Officials in south Sudan have accused Uganda's Lords Resistance Army rebel group of effectively starting a war after it killed 23 people in a raid near the Congo border.
At least 14 south Sudan soldiers were among the dead in Wednesday's attack in Nabanga village, which has been the site of peace talks between Uganda's government and the LRA.
"The LRA have started war," Gabriel Changson Chang, south Sudan's information minister, told the Reuters news agency in Juba on Saturday.
"Southern Sudan will not be the place where they can wage this war."
Al Jazeera's Yvonne Ndege, reporting from the Kenyan capital Nairobi, said that there were claims that Wednesday's fighting began after south Sudanese soldiers raided an LRA food store.
"This allegation has been denied by a senior southern Sudanese diplomat in Nairobi," she said.
"It seems very unlikely to me given the fact that the southern Sudanese have been at the forefront of facilitating the peace negotiations that have been going on for two years," Ndege said.
"Given my experience with LRA fighters and the SPLA [the south Sudanese army] I would not be surprised if this attack was actually unprovoked.
|Nabanga was the site of peace talks between |
the LRA and the Ugandan government
"My sense is that it was probably an ambush by the LRA to get food, water and resources from southern Sudanese soldiers."
On Thursday, a Ugandan military spokesman said that Kampala, along with the Democratic Republic of Congo and Sudan would launch a joint offensive against the guerrillas if Joseph Kony, the LRA leader, failed to commit to the peace talks.
But David Nyekorach-Matsanga, chairman of the LRA's negotiating team, said that the LRA is "committed to peace".
"I have made contacts with Joaquim Chissano [a UN special convoy to northern Uganda and southern Sudan] and the vice-president of southern Sudan and the officials of the Uganda government to make sure we do not escalate this conflict further than it has gone," he said.
"We have negotiated a very good agreement - no other person would get better than that. We only need signatures of [Ugandan] President Museveni and Josesph Kony," he said.
Kony, who is accused of war crimes by the International Criminal Court in The Hague, in April failed to show up to sign a final deal to end more than two decades of civil war in northern Uganda.

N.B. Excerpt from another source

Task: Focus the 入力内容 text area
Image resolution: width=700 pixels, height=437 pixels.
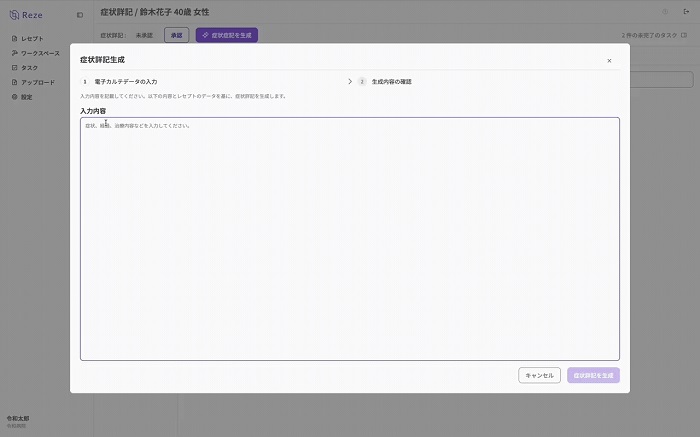Action: pyautogui.click(x=349, y=238)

The conflict has left tens of thousands of people dead and about two million displaced.
Security experts believe that Kony spends much of his time moving between camps in northeastern DR Congo's Garamba Forest and the Central African Republic.
The group has also used bases inside southern Sudan.
Aid workers say that his forces have raided villages and abducted hundreds of civilians in the three countries in recent months.